→ 作業指示
学問の世界におけるラテン語を扱った原文を、最後の文の後から書き継いでください。

→ 原文
学問の世界においては、ラテン語はなお権威ある言葉であり世界的に高い地位を有する言語です。現在でも学術用語にラテン語が使用されるのには、そうした背景があります。ラテン語の知識は一定の教養と格式を表すものであり、大学のモットーにラテン語が使われます。例えばウィスコンシン大学マディソン校(University of Wisconsin-Madison)の紋章には ”Numen Lumen” というラテン語が使われています。“God, Our Light”と訳され “神は我が光なり” という意味です。ハーヴァード大学(Harvard University)の紋章には ”Veritas”というラテン語が印字されています。こちらは真理 “Truth” という意味です。

→ 提示資料
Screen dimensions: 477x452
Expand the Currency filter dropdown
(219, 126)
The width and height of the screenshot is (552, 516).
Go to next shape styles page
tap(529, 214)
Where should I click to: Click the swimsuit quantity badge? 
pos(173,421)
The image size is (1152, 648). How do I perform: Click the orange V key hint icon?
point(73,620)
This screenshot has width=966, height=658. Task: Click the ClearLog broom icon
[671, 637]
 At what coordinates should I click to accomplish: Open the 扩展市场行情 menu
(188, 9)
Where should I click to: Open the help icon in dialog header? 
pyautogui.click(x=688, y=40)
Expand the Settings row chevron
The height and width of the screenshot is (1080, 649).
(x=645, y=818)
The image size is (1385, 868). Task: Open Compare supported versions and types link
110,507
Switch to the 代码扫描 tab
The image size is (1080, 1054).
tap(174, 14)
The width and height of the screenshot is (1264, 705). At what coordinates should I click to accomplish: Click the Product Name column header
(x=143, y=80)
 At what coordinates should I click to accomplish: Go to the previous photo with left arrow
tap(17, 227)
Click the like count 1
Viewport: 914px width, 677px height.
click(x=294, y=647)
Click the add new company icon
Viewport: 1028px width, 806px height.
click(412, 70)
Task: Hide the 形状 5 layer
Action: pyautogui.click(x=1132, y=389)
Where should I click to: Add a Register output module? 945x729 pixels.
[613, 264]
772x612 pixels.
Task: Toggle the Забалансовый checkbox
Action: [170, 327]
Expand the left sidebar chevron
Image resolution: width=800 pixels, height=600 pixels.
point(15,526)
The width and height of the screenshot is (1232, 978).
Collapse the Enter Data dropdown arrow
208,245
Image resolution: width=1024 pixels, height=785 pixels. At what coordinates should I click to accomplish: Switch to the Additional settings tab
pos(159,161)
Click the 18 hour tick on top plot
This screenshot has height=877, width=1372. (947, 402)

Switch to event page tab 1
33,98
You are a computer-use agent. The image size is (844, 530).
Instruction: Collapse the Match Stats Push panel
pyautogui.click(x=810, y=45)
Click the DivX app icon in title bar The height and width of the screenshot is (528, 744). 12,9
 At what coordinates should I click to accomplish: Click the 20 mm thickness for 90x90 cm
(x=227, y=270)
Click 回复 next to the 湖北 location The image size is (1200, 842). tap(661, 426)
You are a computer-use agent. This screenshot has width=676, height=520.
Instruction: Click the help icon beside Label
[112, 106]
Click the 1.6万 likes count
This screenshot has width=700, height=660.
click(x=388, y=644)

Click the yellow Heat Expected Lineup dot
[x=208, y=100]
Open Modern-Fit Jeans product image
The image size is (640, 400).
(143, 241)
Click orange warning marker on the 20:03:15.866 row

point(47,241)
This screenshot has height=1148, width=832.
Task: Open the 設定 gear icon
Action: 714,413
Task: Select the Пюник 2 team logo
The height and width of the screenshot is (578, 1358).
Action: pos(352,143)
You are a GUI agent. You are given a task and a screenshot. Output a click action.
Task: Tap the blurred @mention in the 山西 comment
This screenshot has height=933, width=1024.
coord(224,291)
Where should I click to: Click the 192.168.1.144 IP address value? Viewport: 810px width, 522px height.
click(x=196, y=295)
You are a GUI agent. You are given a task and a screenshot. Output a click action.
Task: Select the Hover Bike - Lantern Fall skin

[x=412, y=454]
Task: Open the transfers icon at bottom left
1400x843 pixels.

→ 回答欄
21世紀の今日、言語学的にラテン語は「死語(dead language)」と呼ばれますが、文化的に死語では決してありません。漢字の誕生は紀元前の中国に遡ることができます。漢文化の影響を受けた日本人は、今も漢字を用いることによって新しい文化を創造し続けています 。同様に、ラテン語の圧倒的な影響を受け続けたヨーロッパ人は、自国の言語を用いながらも、ギリシアやローマ文化の影響を陰に陽に今を語り未来に遺産を伝えているといえます。
ラテン語を勉強してなにか良いことはあるのか、という問いを考えましょう。それは漢字を学ぶことがヒントとなります。白川静氏が常用漢字の基本字典である字統や字訓を著し、漢字の偏と旁にそれぞれ意味が込められていることを解説しています。そして漢字をその文化の歴史的な展開の中で学ぶことを示しました。それと同じです。ラテン語を学ぶことは、私たちが日々接している英単語や、広い意味でのヨーロッパ文化の源流が、ギリシア・ローマ文化であることを知ることになるのです。英語という川を遡ると、その源流がラテン語であることを見つけることできるのです。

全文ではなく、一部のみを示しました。